- EXERCISE
Reproduce the following data line for line, with no changes to any text, and leave the pictures out of your copy.

★ ★ ★

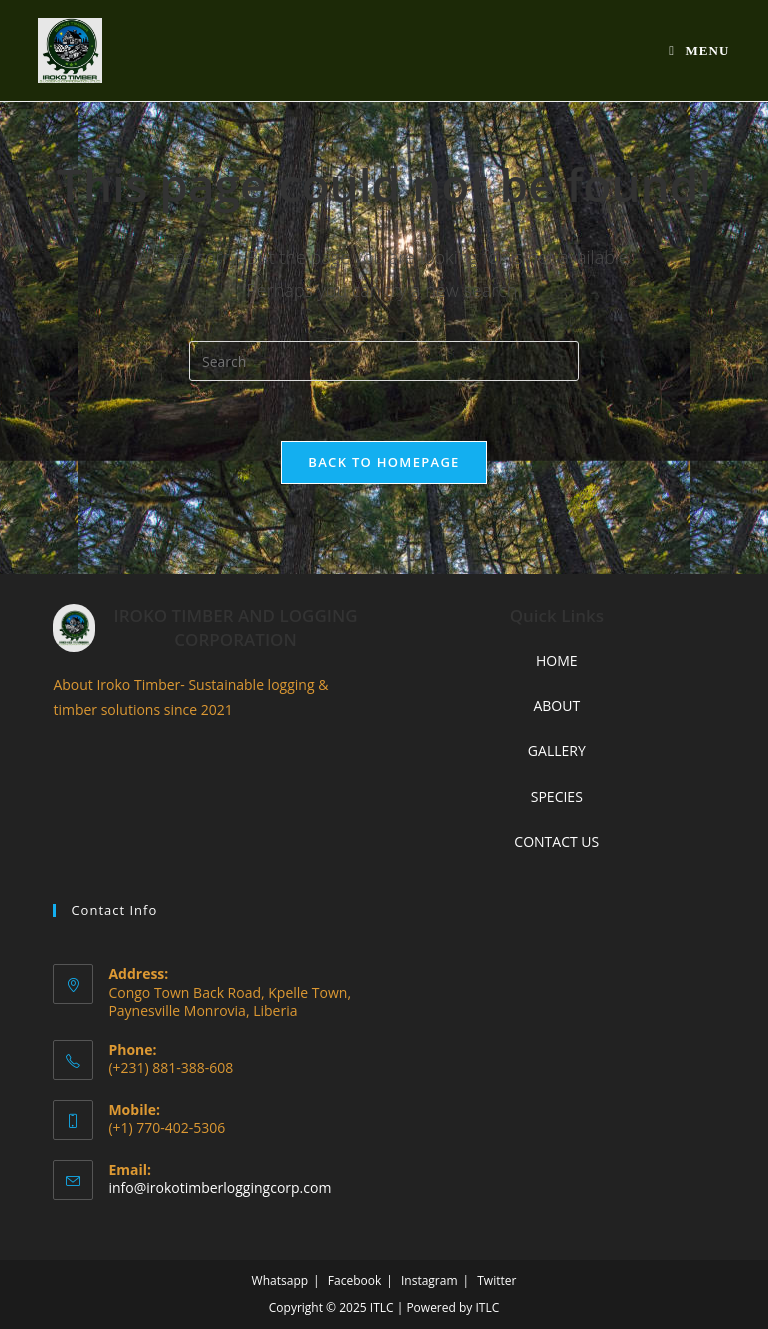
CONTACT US (556, 841)
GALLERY (557, 750)
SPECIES (557, 796)
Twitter (496, 1280)
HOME (557, 660)
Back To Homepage (383, 462)
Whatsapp (280, 1280)
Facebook (354, 1280)
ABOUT (556, 705)
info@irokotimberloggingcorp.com (219, 1187)
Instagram (429, 1280)
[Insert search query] (384, 361)
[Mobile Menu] (699, 50)
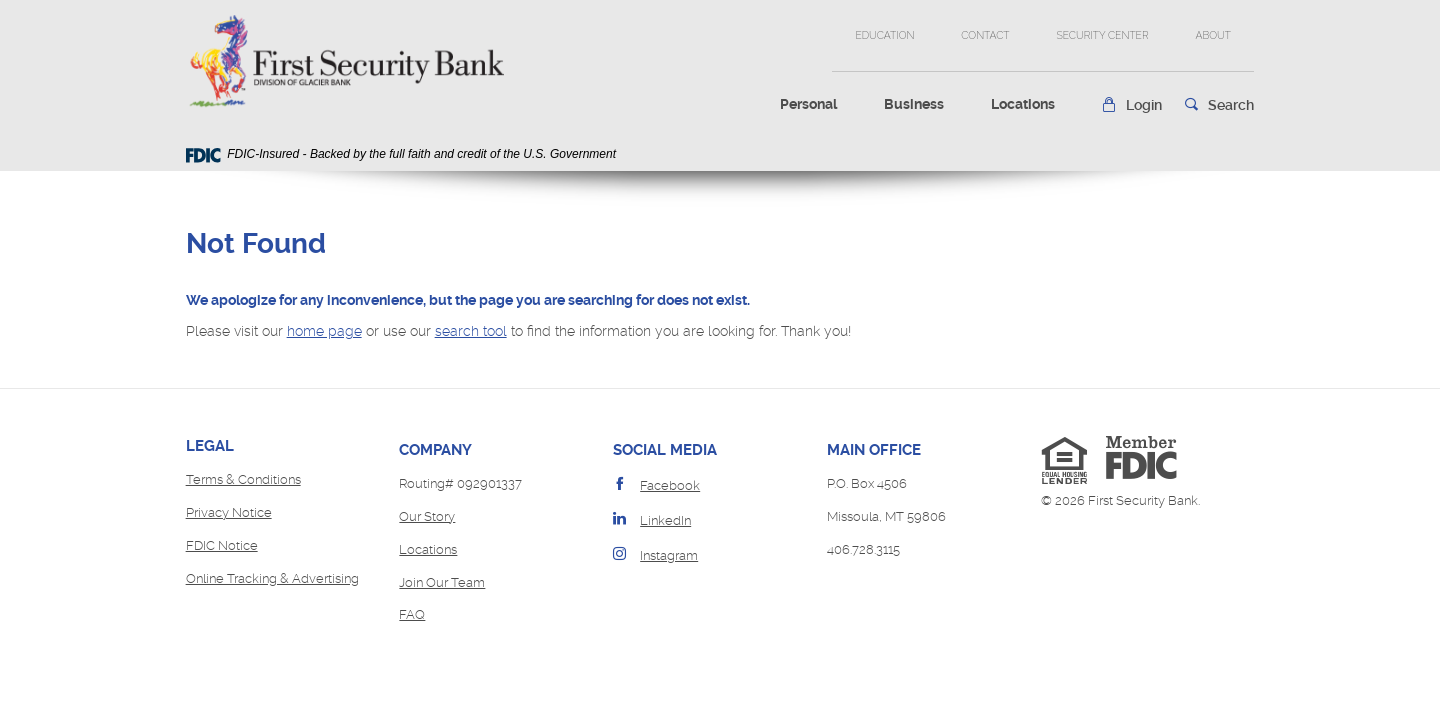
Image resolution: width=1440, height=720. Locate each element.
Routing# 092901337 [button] (460, 483)
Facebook (670, 485)
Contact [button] (985, 35)
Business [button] (914, 104)
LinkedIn (665, 520)
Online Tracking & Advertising (272, 578)
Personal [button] (808, 104)
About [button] (1213, 35)
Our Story (427, 516)
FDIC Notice (222, 545)
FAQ (412, 614)
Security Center (1102, 35)
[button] (1131, 105)
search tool (471, 331)
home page (324, 331)
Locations (1023, 104)
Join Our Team (442, 582)
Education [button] (884, 35)
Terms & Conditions (243, 479)
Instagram (669, 555)
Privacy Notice (229, 512)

★ ★ ★

- FINAL RESULT
CONTACT US (556, 841)
GALLERY (557, 750)
SPECIES (557, 796)
Twitter (496, 1280)
HOME (557, 660)
Back To Homepage (383, 462)
Whatsapp (280, 1280)
Facebook (354, 1280)
ABOUT (556, 705)
info@irokotimberloggingcorp.com (219, 1187)
Instagram (429, 1280)
[Insert search query] (384, 361)
[Mobile Menu] (699, 50)
Image resolution: width=1440, height=720. Locate each element.
Routing# 092901337 [button] (460, 483)
Facebook (670, 485)
Contact [button] (985, 35)
Business [button] (914, 104)
LinkedIn (665, 520)
Online Tracking & Advertising (272, 578)
Personal [button] (808, 104)
About [button] (1213, 35)
Our Story (427, 516)
FDIC Notice (222, 545)
FAQ (412, 614)
Security Center (1102, 35)
[button] (1131, 105)
search tool (471, 331)
home page (324, 331)
Locations (1023, 104)
Join Our Team (442, 582)
Education [button] (884, 35)
Terms & Conditions (243, 479)
Instagram (669, 555)
Privacy Notice (229, 512)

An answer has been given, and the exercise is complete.